A new study has revealed that teens area getting less sleep than they used to. The study was performed by researchers at Columbia University’s Mailman School of Public Health who found that the number of hours a teenage boy or girl sleeps every night has decreased among teen in the U.S. over the past two decades. The results of the study was published in the journal Pediatrics.
Aside from the main discovery, that teens are getting less sleep than they used two 20 years ago, scientists also found that female students, ethnic and racial minorities and students of lower economic and social status, were least likely to be getting 7 or more hours of sleep every night.
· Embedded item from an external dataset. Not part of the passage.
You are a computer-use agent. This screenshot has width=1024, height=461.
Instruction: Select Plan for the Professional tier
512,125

According to the National Sleep Foundation, NSF, getting enough sleep each night is vital for humans to be healthy and function properly. Teens should get at least 8-10 hours of sleep every night.
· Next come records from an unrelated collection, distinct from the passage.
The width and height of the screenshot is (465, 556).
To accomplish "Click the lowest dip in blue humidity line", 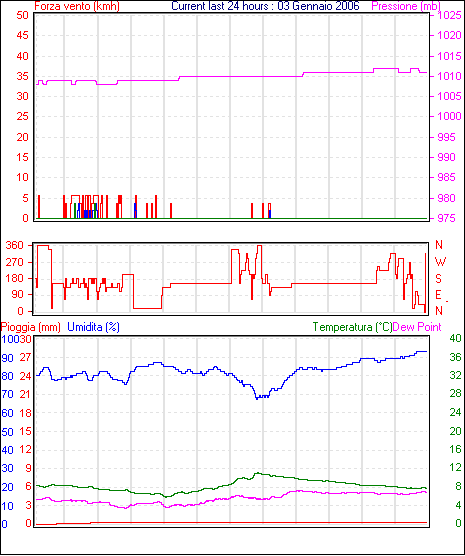I will click(257, 399).
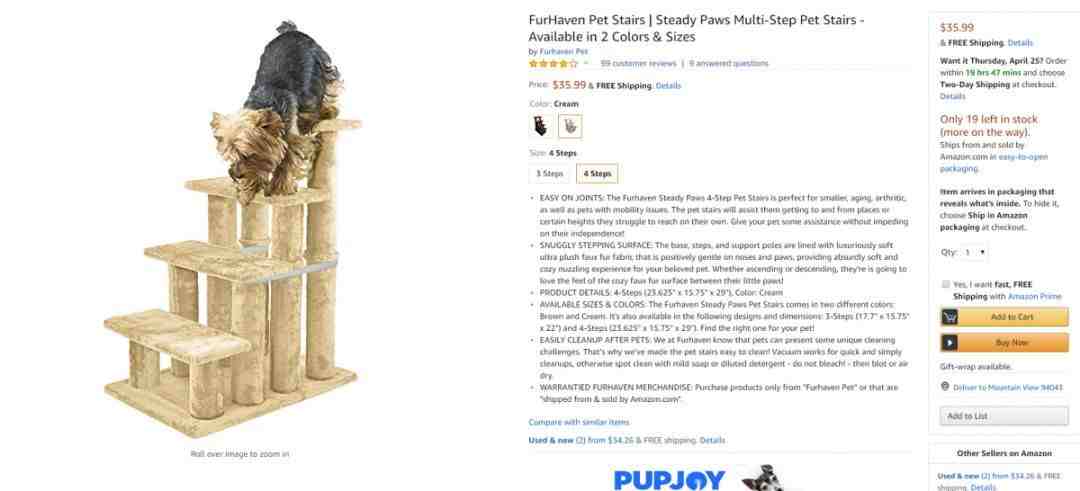The height and width of the screenshot is (491, 1080).
Task: Open the 99 customer reviews link
Action: [x=638, y=63]
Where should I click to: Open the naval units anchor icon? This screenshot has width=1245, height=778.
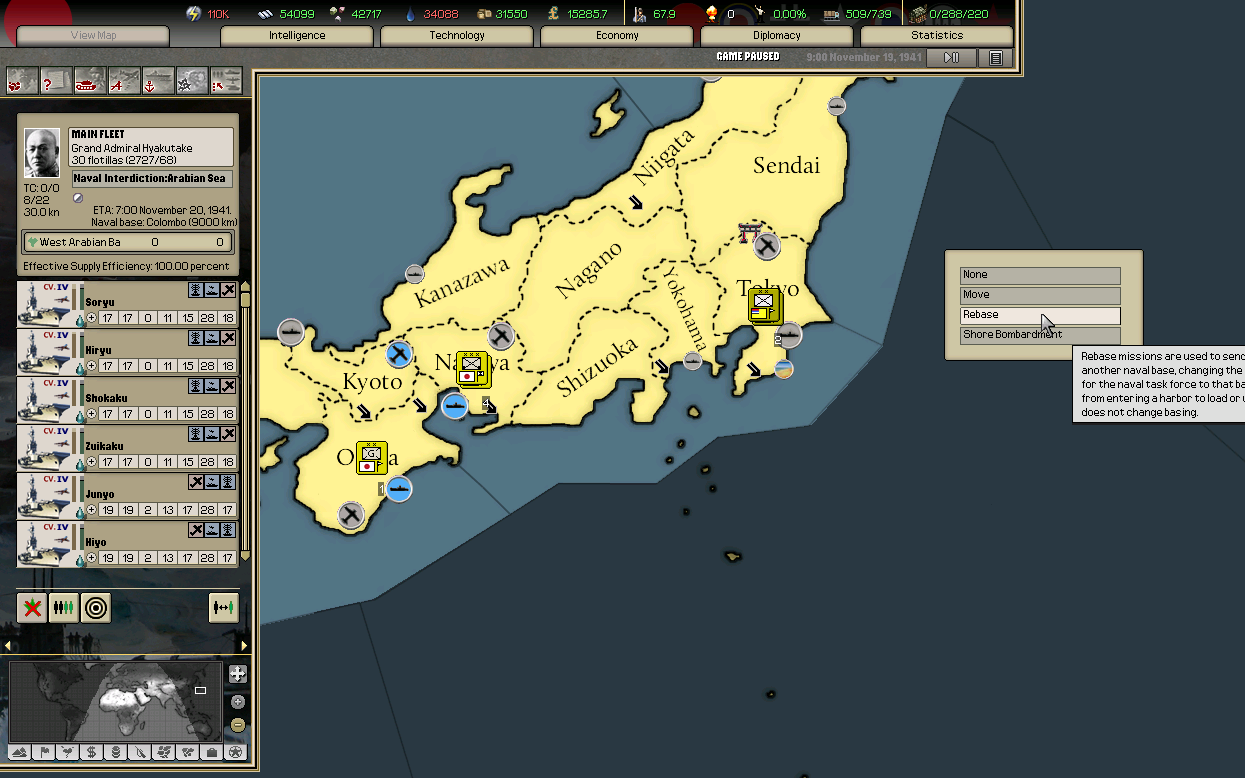point(158,81)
If teens do not get enough sleep, then their reason can become impaired, as well as their abilities to think and they also become prone to pimples and mood swings. Also, lack of sleep in general, is associated with weight gain, substance abuse, academic problems and various other health issues.
For this study, the researchers complied and analyzed data from a nationally representative annual survey of teens in the US (1991-2012), called Monitoring the Future. The survey managed to get information for a total number of 272,077 teenagers.
After careful examination, it was revealed that teens’ sleep gradually declined over the 20 years that were recorded by the survey. In 1992, 72% of 15-year-olds got 7 or more hours of sleep every night and in 2012, when the study ended, that number had fallen to 63%.
Also, racial and ethnic minorities, female students and teens with a lower socioeconomic background were less likely to sleep more than 7 hours every night compared to non-Hispanic white students, male students and teens from a higher socioeconomic background.
For all teens that were observed in this study, the biggest declines in their sleep were reported between 1996-2000 and 1991-1995.
Lack of sleep can compromise the formative years in teens and can affect school performances and their general health.